• AIM
Resume the monthly site report below from the point where it stops.

• SOURCE PASSAGE
Not only did we publish three more features than news items but the Editor's Notes included a paltry 138 items. A year ago we found 171 items to amuse you and the news outran the features.
We did manage to publish 116 images in 18 of those stories. And celebrate one holiday while publishing five stories with gear specifications (so there was some news). We also marked three obituaries.
We do apologize for the lack of reviews. We're still suffering from double vision, making them look (to us) twice as hard.
FOR THE SECOND MONTH in a row, our readership numbers are not inflated by spurious bots. We certainly sympathize with Ric Ford at Macintouch, who has had to shut down his site as a result of the same phenomenon. Here, we saw a 113 percent increase in visits while serving 1,125,572 pages. Unique sites were 108 percent higher than May.
All of our top 10 stories were Horn columns except for Herbert Migdoll's obit. But it's a little unfair, as we've pointed out before, to rank stories that vary between zero and 30 days old.

• DATA

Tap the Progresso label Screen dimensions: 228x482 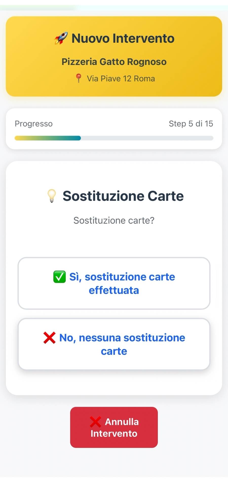click(x=34, y=124)
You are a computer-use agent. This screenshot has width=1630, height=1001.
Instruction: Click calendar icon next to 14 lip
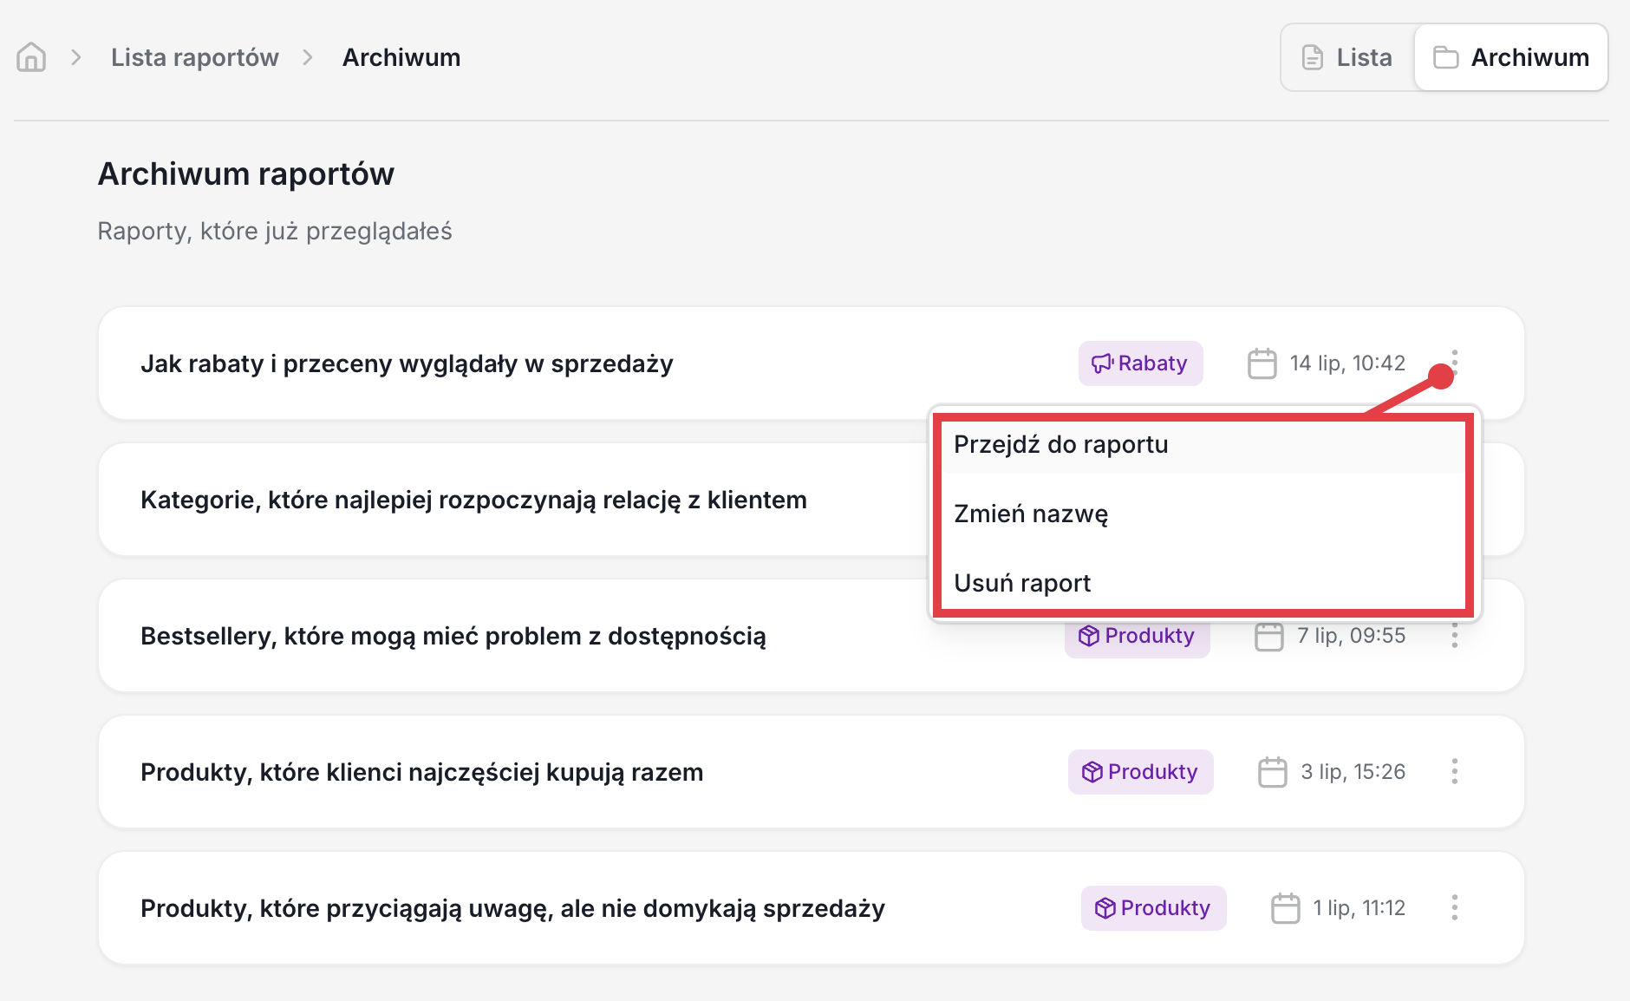pyautogui.click(x=1262, y=363)
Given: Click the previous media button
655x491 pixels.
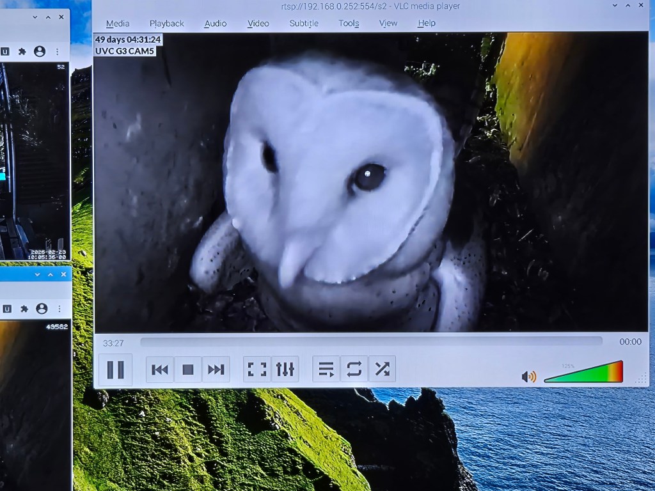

• THE RESULT
WHICH IS OUR WAY OF POINTING OUT you'd be missing something if you don't peek at our An Indigo Interior, which itself takes a peek at Adobe's Project Indigo camera app. We published that on the last afternoon of the month, so it won't even show up in our reports until later today. But it's a real world look at a new approach to processing smartphone captures using computational photography to make those captures more resemble what you get from a camera.
OM System is also taking a new approach but, unlike Adobe, it's going in the opposite direction, adding computational photography to its cameras so they produce refined images as easily as a camera.
There's another difference, though, which we find instructive. Adobe's approach can deliver a Raw file whereas Olympus delivers its magic as JPEGs.
That was probably the most important news June had to deliver. If you've been reading Photo Corners, you didn't miss it.